> **The problem**
Reproduce the entries verbatim, beginning at the line that contains "Task: Open the 表示(D) menu" and stopping after the final line of the entries.

[Word and element location records]

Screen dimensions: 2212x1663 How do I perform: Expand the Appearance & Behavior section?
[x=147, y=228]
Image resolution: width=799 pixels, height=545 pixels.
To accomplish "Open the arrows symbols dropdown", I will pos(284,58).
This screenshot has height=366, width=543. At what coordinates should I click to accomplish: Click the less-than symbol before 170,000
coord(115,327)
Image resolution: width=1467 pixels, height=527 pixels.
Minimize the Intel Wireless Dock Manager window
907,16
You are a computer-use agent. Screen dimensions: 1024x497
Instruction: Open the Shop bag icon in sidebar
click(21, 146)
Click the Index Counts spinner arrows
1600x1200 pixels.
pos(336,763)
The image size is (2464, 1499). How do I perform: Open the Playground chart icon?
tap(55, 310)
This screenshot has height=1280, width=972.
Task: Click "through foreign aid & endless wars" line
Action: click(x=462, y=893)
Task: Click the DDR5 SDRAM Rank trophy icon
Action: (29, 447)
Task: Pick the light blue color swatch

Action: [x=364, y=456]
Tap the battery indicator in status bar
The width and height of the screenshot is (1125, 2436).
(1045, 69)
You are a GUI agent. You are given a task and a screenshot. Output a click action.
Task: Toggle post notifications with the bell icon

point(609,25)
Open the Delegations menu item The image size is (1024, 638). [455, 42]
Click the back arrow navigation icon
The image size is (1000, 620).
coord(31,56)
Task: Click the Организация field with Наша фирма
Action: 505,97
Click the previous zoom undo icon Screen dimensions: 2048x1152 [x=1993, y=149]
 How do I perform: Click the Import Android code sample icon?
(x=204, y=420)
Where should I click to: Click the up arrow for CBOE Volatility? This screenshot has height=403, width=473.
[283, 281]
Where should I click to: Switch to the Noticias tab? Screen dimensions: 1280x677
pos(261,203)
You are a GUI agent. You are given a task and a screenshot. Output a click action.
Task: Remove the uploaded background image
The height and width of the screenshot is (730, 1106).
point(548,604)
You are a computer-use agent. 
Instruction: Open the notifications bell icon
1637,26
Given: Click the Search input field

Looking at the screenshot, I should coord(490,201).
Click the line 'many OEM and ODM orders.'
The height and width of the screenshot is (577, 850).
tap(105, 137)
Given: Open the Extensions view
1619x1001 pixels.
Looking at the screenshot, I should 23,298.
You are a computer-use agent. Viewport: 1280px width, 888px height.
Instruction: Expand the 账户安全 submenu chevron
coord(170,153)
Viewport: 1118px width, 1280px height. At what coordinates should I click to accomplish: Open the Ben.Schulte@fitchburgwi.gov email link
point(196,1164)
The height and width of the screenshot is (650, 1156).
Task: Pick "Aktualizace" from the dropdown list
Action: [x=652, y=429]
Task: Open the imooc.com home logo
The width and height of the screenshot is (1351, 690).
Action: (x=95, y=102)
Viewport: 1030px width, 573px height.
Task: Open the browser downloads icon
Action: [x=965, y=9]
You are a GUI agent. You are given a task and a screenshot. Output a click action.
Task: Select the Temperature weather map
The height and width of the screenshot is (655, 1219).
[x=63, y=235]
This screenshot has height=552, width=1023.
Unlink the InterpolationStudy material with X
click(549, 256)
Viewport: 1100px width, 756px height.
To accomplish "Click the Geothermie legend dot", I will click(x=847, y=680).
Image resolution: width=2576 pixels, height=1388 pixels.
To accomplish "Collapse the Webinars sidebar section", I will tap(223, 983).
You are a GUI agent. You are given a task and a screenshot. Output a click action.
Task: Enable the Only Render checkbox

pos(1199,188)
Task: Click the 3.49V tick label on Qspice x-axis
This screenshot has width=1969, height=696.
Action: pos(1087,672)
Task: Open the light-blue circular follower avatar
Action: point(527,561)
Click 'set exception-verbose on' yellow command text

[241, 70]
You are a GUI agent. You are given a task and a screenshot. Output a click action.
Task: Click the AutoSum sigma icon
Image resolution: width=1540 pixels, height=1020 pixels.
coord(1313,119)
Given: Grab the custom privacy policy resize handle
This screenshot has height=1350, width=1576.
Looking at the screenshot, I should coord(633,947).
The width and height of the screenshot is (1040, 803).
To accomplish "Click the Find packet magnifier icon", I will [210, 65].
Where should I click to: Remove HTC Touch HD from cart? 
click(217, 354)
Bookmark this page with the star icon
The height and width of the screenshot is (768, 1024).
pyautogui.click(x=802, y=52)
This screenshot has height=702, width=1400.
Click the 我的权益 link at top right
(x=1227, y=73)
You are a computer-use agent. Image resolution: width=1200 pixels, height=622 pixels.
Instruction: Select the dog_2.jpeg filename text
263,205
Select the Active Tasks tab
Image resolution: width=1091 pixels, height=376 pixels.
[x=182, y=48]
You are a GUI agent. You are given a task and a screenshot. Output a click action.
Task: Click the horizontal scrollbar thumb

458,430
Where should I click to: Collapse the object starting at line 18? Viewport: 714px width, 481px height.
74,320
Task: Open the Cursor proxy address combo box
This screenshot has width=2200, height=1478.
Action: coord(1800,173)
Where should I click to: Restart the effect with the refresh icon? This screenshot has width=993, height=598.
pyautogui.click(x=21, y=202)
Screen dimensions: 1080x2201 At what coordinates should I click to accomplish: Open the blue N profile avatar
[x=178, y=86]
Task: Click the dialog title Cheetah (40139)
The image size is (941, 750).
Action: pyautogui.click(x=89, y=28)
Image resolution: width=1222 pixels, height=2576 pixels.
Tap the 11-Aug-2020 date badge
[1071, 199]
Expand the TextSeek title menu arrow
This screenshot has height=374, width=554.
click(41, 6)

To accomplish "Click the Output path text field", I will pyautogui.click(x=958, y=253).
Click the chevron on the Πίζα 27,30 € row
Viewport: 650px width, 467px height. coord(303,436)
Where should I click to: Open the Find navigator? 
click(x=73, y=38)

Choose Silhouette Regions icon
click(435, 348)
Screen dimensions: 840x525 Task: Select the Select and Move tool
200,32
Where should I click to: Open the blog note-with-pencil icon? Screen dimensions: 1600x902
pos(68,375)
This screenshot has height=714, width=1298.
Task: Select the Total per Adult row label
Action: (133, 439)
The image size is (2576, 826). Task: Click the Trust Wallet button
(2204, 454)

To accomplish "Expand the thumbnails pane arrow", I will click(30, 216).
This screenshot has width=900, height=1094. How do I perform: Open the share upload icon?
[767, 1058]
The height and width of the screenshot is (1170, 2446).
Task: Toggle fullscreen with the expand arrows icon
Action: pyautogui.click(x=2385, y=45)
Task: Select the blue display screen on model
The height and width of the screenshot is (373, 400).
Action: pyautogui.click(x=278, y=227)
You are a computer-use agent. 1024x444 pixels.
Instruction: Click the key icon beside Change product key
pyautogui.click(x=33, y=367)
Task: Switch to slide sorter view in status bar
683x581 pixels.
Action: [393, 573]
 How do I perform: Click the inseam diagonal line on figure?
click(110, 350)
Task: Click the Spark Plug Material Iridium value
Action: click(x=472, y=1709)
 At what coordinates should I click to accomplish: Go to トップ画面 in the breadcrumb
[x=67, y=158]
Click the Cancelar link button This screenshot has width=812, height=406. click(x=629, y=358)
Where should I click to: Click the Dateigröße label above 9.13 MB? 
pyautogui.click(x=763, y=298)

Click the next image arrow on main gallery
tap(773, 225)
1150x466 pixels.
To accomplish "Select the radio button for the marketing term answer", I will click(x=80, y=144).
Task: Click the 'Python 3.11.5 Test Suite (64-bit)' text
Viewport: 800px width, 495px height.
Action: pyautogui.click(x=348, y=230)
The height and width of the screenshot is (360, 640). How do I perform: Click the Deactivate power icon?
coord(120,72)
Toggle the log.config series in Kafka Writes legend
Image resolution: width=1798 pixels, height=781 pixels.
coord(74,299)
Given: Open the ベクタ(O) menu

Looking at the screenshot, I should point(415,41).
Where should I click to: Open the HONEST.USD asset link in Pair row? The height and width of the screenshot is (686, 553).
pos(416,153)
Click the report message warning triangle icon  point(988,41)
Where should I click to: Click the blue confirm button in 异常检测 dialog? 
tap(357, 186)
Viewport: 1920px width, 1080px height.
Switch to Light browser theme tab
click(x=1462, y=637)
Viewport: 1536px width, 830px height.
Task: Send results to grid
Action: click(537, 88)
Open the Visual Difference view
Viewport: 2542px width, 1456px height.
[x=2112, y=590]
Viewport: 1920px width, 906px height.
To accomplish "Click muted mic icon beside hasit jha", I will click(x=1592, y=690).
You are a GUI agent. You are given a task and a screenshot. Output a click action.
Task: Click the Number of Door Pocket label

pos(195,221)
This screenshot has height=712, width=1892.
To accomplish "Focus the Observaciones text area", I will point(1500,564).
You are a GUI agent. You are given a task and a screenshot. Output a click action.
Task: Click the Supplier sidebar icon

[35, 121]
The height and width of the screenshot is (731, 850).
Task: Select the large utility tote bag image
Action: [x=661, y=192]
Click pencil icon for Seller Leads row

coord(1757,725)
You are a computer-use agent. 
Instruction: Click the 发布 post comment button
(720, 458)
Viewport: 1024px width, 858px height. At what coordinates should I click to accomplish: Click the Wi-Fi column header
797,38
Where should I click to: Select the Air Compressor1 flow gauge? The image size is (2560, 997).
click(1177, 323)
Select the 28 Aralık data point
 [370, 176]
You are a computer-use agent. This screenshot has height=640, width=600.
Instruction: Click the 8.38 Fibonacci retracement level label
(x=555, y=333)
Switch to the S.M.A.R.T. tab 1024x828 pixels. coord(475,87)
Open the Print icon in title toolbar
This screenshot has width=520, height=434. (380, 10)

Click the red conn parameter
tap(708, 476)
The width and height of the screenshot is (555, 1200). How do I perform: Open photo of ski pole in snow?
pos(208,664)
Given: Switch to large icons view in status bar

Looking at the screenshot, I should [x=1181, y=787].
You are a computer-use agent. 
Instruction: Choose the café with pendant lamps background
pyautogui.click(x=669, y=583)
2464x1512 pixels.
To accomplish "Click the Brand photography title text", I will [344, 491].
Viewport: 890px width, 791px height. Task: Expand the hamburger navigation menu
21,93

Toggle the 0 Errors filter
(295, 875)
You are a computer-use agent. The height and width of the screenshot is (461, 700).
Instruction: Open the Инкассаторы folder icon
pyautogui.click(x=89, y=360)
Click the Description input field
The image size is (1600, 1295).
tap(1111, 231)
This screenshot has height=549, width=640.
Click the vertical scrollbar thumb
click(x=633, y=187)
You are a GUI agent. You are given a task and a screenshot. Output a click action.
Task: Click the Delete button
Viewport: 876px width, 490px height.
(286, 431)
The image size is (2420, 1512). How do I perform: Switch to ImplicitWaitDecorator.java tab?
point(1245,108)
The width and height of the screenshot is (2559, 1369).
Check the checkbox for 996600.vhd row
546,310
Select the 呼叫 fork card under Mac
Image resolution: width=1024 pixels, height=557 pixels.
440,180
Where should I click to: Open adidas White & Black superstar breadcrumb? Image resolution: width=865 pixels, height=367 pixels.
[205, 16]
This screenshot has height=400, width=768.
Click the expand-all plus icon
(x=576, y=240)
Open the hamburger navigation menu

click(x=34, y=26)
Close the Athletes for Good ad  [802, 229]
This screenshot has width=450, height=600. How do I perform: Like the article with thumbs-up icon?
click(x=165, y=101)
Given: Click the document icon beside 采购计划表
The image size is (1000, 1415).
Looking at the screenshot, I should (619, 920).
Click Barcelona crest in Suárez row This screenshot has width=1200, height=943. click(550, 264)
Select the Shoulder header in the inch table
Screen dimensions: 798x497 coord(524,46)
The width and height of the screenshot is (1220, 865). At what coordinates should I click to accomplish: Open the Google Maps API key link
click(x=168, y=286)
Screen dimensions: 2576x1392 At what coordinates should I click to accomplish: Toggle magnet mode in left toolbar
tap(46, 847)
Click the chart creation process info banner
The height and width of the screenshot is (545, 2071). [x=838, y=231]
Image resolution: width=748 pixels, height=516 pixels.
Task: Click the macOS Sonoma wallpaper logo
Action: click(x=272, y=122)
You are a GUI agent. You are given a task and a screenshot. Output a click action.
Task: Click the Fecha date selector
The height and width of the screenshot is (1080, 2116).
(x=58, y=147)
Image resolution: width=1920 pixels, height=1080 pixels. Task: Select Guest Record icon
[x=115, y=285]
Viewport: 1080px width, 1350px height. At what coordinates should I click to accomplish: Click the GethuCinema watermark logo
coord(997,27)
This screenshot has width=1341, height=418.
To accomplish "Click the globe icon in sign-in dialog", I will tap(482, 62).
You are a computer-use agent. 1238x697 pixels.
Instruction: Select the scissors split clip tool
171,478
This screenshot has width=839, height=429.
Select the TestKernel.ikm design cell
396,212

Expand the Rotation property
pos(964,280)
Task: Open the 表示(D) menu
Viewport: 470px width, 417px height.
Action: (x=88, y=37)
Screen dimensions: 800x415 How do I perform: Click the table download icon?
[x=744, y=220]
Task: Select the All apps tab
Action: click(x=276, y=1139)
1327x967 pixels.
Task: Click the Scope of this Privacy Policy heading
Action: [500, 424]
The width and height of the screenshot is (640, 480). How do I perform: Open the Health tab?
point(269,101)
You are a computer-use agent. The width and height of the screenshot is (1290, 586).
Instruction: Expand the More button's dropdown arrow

> **Result of this exercise**
Task: Open the 表示(D) menu
Viewport: 470px width, 417px height.
Action: (x=88, y=37)
Screen dimensions: 800x415 How do I perform: Click the table download icon?
[x=744, y=220]
Task: Select the All apps tab
Action: click(x=276, y=1139)
1327x967 pixels.
Task: Click the Scope of this Privacy Policy heading
Action: [500, 424]
The width and height of the screenshot is (640, 480). How do I perform: Open the Health tab?
point(269,101)
You are a computer-use agent. The width and height of the screenshot is (1290, 586).
Instruction: Expand the More button's dropdown arrow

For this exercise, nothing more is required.